WHAT THE TASK ASKS:
Reproduce the listing below word for word, without changing anything.

-- Start of AVAILABLE DATA --

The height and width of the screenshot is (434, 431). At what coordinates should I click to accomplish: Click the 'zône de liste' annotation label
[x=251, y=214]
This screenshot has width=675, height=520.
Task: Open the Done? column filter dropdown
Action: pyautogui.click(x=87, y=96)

-- End of AVAILABLE DATA --

REPLY:
The height and width of the screenshot is (434, 431). At what coordinates should I click to accomplish: Click the 'zône de liste' annotation label
[x=251, y=214]
This screenshot has width=675, height=520.
Task: Open the Done? column filter dropdown
Action: pyautogui.click(x=87, y=96)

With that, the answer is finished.